▶ What you are asked to do: Return the lines below that contain "height".

▶ Input data:
· · · · ·

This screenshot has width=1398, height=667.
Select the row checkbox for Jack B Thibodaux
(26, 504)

· · · · ·

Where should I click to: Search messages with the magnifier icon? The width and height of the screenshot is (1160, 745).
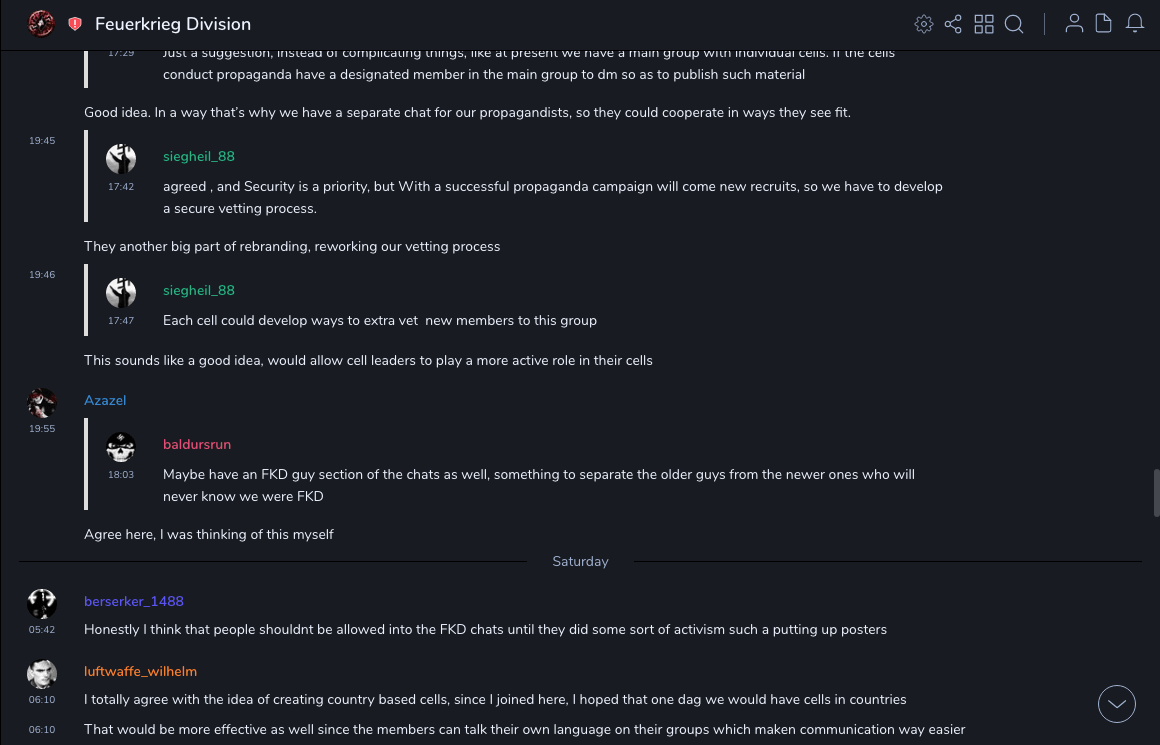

· · · · ·

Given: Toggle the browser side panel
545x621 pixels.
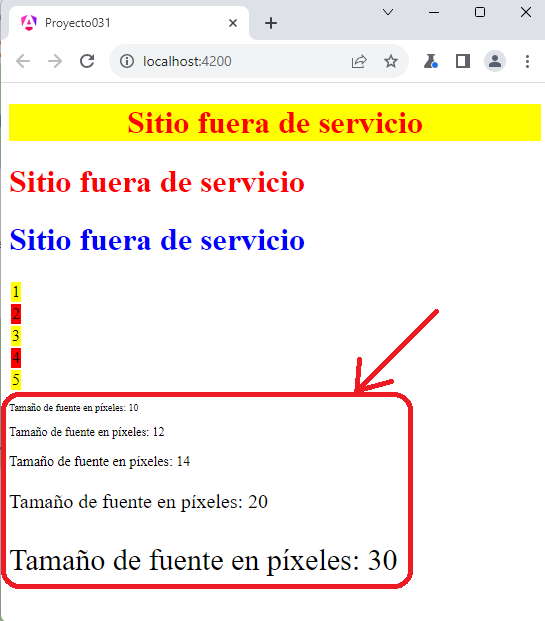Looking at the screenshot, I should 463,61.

· · · · ·

▶ Answer to this task:
This screenshot has width=1398, height=667.
Where should I click to: Search messages with the magnifier icon? The width and height of the screenshot is (1160, 745).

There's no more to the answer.